# Trooper injured in MVA



## Mikey682 (May 2, 2002)

State trooper injured in crash 

By Erin Walsh 
Friday, May 16, 2003

SHARON - A State Police trooper suffered head and internal injuries yesterday after his cruiser hit a Buick sedan on Rte. 1 in Sharon.

The trooper, assigned to the Foxboro barracks, was taken by medical rescue helicopter to Boston Medical Center.

State Police Sgt. David Paine said the trooper, whose name was not available at press time, was responding to a hit-and-run when his car hit the Buick just before 1 p.m. His siren was on.

The elderly couple in the car was not injured, but police said the female passenger was taken by ambulance to Caritas Norwood Hospital for emotional distress.
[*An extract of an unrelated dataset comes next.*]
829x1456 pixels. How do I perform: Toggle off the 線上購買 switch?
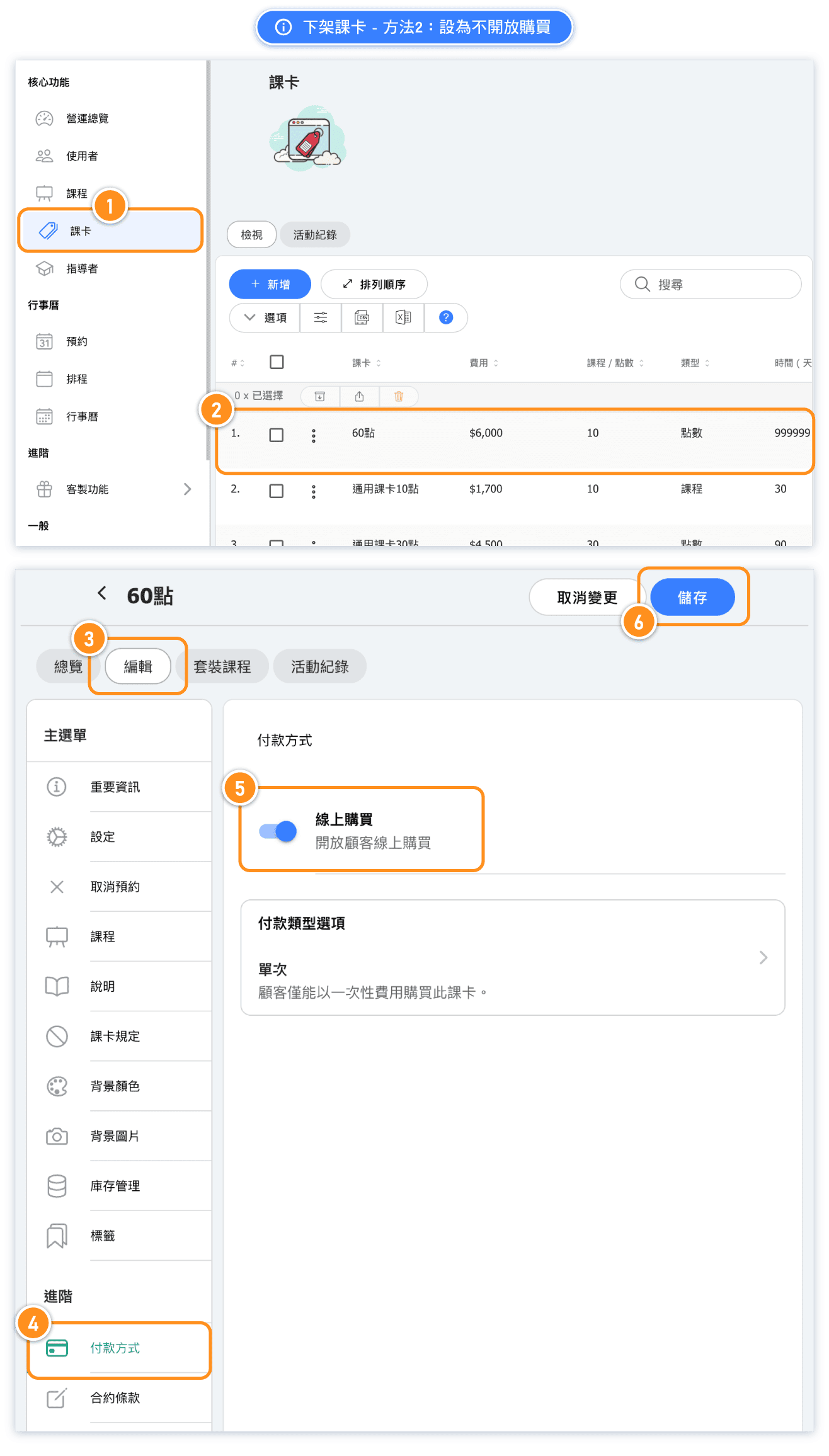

"Our last report was that his condition was not life threatening," said Paine of the trooper. "But his injuries are serious and he was in and out of consciousness."

Paine said his injuries consist of head and internal trauma.

The accident is under investigation, and it is unknown whether the couple pulled out in front of the cruiser or if the trooper initiated the accident.

The accident, which caused significant backup and left only the breakdown lane open, occurred on the northbound side of Rte. 1, as it intersects with Rte. 95 in Sharon.


----------



## Irishpride (May 5, 2002)

The Trooper's name is Dan Pina, he was one of my instructors during my EMT program. My prayers are with him and his family.


----------